La única fuente de datos disponible en España para estudiar la posición en el mercado laboral del ámbito doméstico y de los cuidados es la Encuesta de Población Activa (EPA), elaborada por el INE. Según este registro, la media de mujeres extranjeras empleada en este ámbito oscila entre el 61 y 63% en los últimos años.

En su estudio Mujeres migrantes y trabajos de cuidados: transformaciones del sector doméstico en España, las investigadoras Magdalena Díaz Gorfinkiel y Raquel Martínez Buján citan datos oficiales de 2017. De 565.000 trabajadoras ocupadas como personal doméstico y cuidadoras de personas mayores y niños a domicilio, 356.000 declararon no haber nacido en España, de las cuales el 32,3% nacieron en América Latina y el Caribe.
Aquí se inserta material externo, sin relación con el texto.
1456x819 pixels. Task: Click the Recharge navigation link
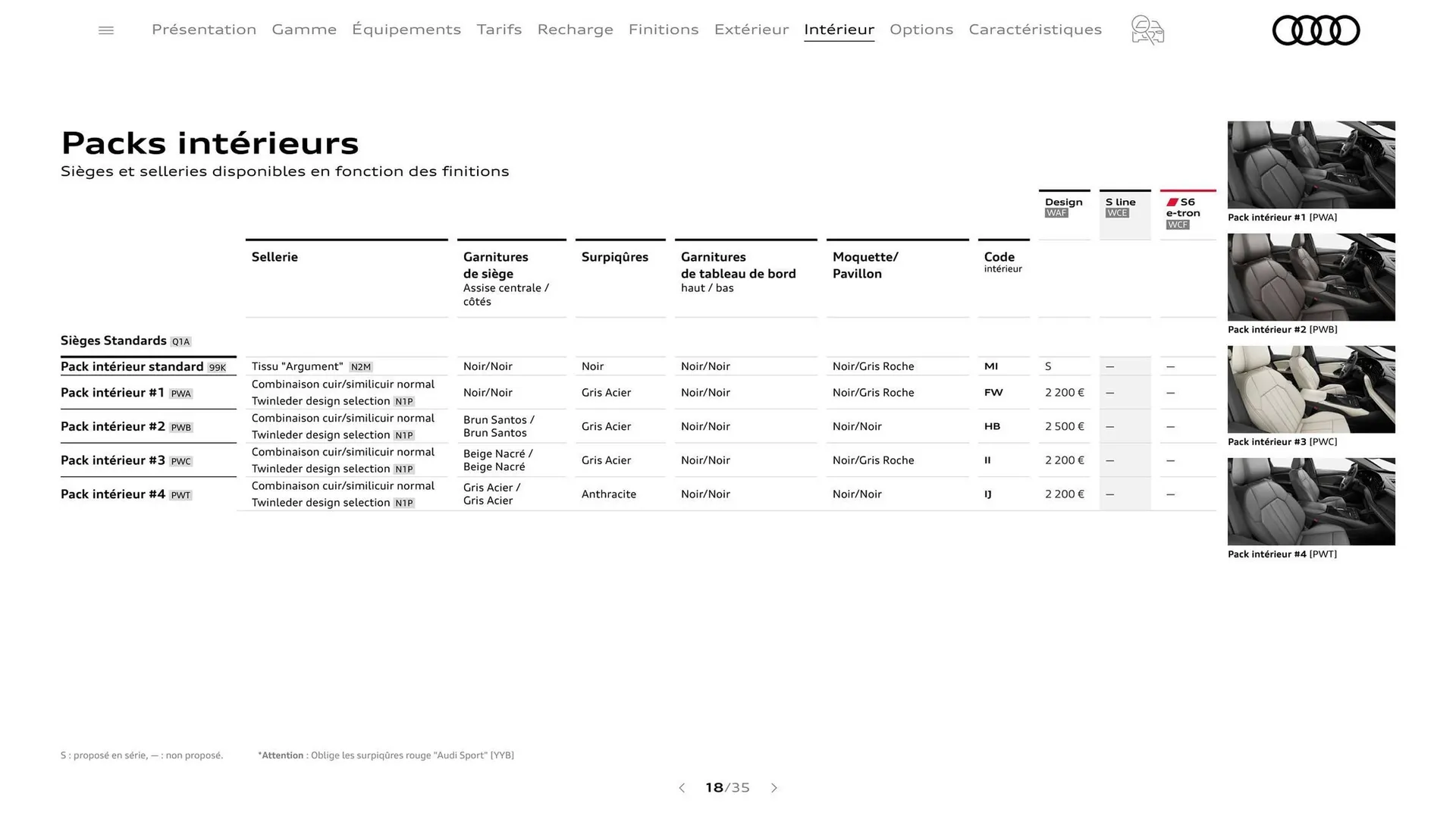coord(576,30)
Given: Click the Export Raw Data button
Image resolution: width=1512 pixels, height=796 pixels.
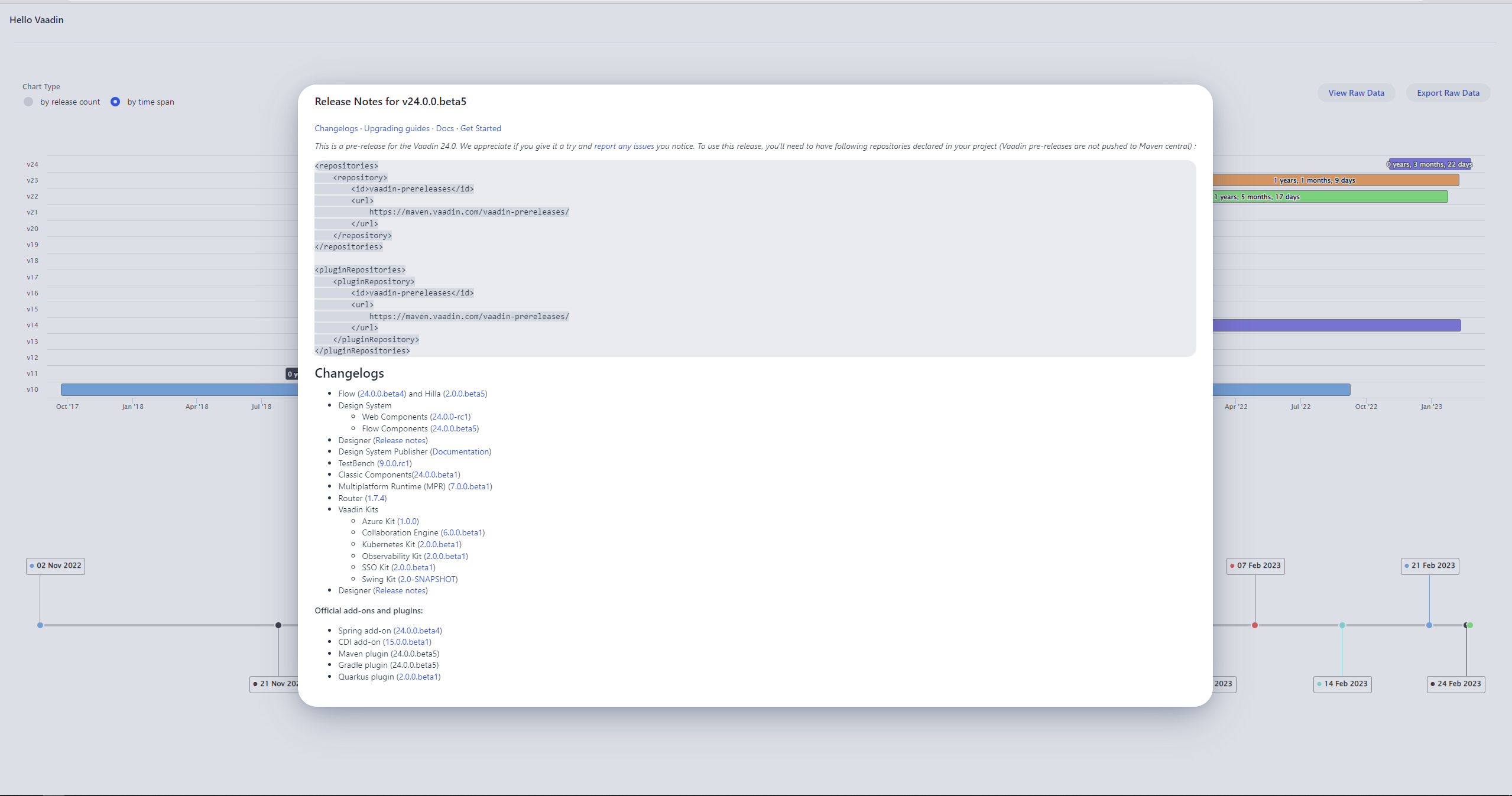Looking at the screenshot, I should tap(1448, 93).
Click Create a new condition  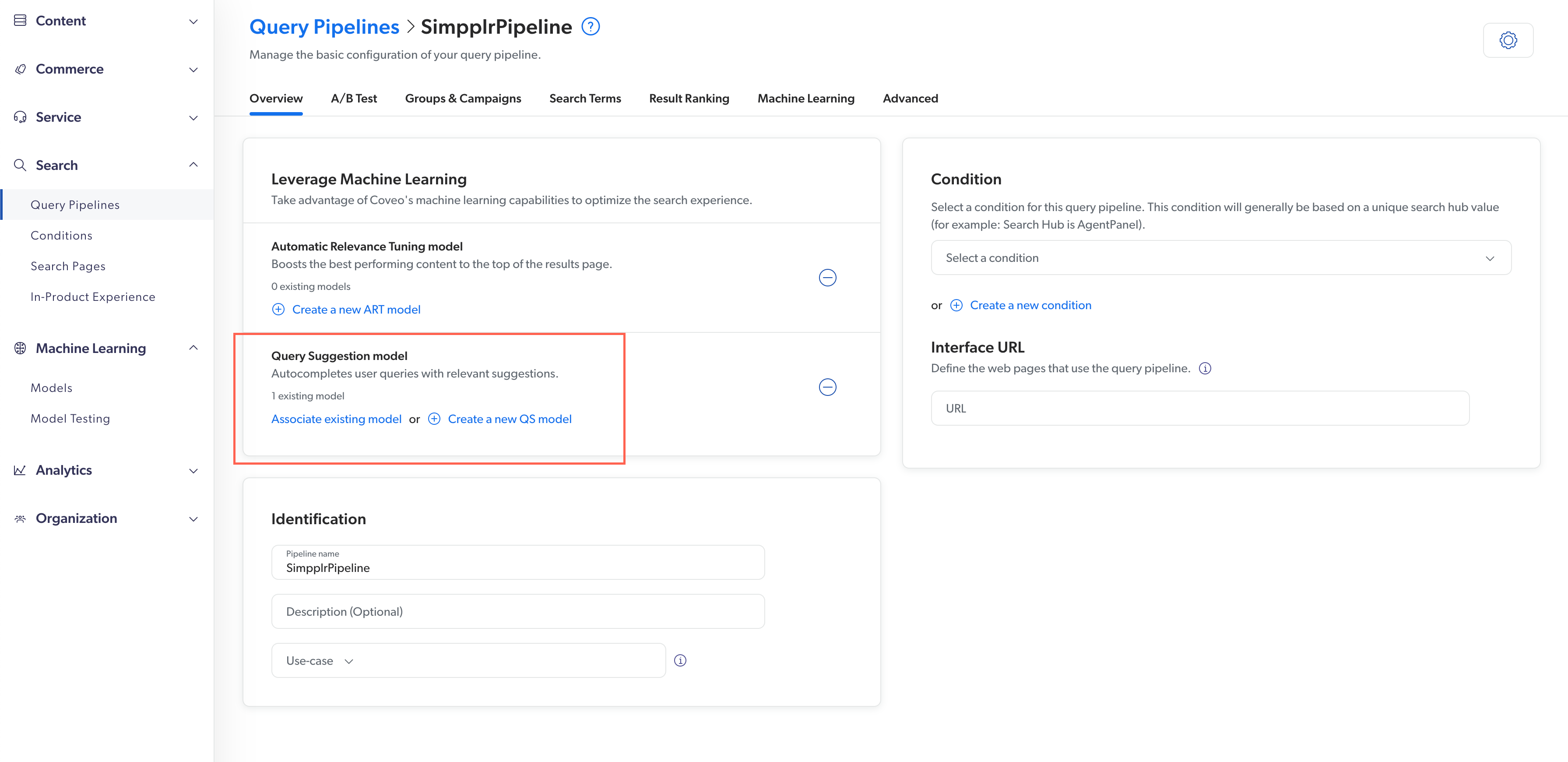[x=1030, y=304]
"En el caso español, la relación entre organización social de los cuidados y migración puede considerarse un caso específico si se compara con otros países del entorno europeo", sostiene el estudio. Por "trabajo de cuidados", aclaran las autoras, se entiende aquel que "está dirigido específicamente a las tareas de atención personal y a las tareas domésticas derivadas de las necesidades de dicha asistencia".

Magdalena Díaz Gorfinkiel y Raquel Martínez Buján: "Ninguna otra ocupación concentra a trabajadores migrantes en tal magnitud"

Dos décadas atrás, las trabajadoras migrantes no alcanzaban al 31,8% del total de empleadas de hogar y de cuidados. "Ninguna otra ocupación concentra a trabajadores migrantes en tal magnitud, por lo que el servicio doméstico se sitúa como el principal nicho laboral de este colectivo", concluye esta investigación académica.

Por el contrario, el número de mujeres de origen español empleadas del hogar desciende año a año. En el año 2008, el 3,6% de las mujeres ocupadas trabajaban en el ámbito del sector doméstico y en el año 2017 la cifra descendió al 2,9%. "Ni siquiera la pérdida de puestos de trabajo masculinos y las dificultades de encontrar otros empleos consiguen aumentar su participación en esta actividad. El servicio doméstico parece que deja de ser el refugio laboral para las mujeres autóctonas", señala el trabajo.